Et c’est précisément à ce moment que j’aurais aimé que maman rencontre la « petite fée ». Maman avait du caractère… son caractère… si je dis à d’aucuns qu’elle était polonaise, ils diront qu’ils ont tout compris… et si j’ajoute Capricorne… un peu d’humour dans ces moments, c’est ma façon de faire, de gérer ce qui peut être insoutenable parfois… Maman n’a jamais accepté d’aide. Nous avons tout essayé, avec ma sœur : nous avons juste pu « obtenir » que papa aille 2 jours par semaine en « atelier de jour » et qu’elle ait 2h d’aide-ménagère pour le ménage. Une aide à la toilette ? pas question… aller visiter des EHPAD, pour le jour où… pas question ! En fait, maman avait peur de voir papa « finir dans un de ces mouroirs », abruti par des cachets… Oh maman, si tu avais vu comme papa était bien dans l’unité spécialisée qui l’a accueilli, après ton départ si brutal… (Tu sais, on ne m’enlèvera pas de l’idée que c’est la fatigue, ton dévouement à ton tendre époux, devenu si énervant malgré lui, qui t’ont usée « jusque la moëlle » et fait partir d’une leucémie foudroyante…).
Ce qu’elle ne pouvait entendre de nous, je suis sûre que la petite fée aurait réussi à lui partager… et ce que maman ne pouvait nous dire (sa peur, sa fatigue –comme si nous ne la voyions pas…-), elle aurait pu la lui confier… J’en suis persuadée !
La dernière partie de l’ouvrage de DVLN est consacrée à l’avenir, avec la présentation des potentiels nouveaux traitements (encore aux stades des tests, mais pour certains très porteurs d’espoir), et de ce que devrait être la société, pour devenir plus inclusive et bienveillante, tant dans les unités spécialisées, que « le centre-ville » ou le simple voisinage.
Il est difficile de résumer un tel ouvrage tellement il est riche, je terminerai juste avec cette citation qui résume bien l’ensemble : « Faire du soin une éthique du « care », c’est trouver le bon geste, le regard qui rend digne (…). C’est être mû par la bienveillance, la sollicitude, c’est passer de la sidération à la considération. Cette éthique invite à revenir à ce qu’il y a de plus fondamental dans notre rapport à l’autre. Mais cela nécessite de quitter une position surplombante de celui qui sait, car n’oublions pas qu’un « homme allongé oblige un homme debout » et que nous devons faire en sorte que nos malades restent des cœurs palpitants, des âmes qui vivent malgré leurs déficits et altérations physiques ou cognitives ».

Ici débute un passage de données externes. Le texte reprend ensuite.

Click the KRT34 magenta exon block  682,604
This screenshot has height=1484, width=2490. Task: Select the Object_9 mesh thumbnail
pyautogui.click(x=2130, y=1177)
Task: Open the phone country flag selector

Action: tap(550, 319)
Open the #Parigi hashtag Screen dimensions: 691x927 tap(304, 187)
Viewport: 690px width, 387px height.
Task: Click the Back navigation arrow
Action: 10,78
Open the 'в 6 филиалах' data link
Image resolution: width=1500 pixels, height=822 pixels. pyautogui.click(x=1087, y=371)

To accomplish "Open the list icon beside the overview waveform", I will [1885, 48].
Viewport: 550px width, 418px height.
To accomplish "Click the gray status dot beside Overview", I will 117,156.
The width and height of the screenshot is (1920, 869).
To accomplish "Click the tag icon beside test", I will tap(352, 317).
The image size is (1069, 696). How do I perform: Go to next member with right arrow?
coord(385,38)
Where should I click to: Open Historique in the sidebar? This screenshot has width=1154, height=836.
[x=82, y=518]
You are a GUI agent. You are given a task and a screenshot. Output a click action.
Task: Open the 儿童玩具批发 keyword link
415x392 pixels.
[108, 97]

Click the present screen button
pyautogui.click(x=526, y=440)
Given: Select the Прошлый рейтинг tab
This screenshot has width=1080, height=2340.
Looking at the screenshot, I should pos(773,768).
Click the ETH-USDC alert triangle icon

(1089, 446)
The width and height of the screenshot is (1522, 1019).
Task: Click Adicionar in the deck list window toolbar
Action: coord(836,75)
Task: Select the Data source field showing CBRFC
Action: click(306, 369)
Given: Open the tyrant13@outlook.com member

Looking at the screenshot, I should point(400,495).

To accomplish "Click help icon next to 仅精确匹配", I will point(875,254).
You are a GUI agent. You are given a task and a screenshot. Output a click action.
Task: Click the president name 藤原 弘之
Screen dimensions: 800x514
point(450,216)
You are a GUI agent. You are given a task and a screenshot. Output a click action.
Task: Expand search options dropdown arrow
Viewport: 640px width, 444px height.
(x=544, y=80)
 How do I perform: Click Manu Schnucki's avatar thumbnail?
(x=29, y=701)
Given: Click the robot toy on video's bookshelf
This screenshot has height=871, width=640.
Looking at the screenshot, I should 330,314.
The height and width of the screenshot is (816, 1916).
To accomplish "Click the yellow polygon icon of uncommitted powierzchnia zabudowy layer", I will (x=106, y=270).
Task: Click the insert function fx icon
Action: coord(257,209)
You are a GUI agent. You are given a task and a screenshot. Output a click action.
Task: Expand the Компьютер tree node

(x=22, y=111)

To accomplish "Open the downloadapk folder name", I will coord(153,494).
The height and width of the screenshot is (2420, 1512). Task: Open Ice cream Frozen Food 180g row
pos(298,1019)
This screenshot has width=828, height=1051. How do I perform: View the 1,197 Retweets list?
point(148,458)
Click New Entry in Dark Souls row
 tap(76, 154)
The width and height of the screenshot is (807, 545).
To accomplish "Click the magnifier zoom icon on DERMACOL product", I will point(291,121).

Alors, merci « petite fée » Véronique !
Merci pour cet ouvrage… pour votre Œuvre… pour votre dévouement…
Merci d’avoir accepté de relire ces lignes avant que je ne les partage.
Merci pour ce que vous faîtes et merci pour qui vous êtes, une « belle personne » qui de sa baguette aide et accompagne les personnes dans cette si terrible maladie.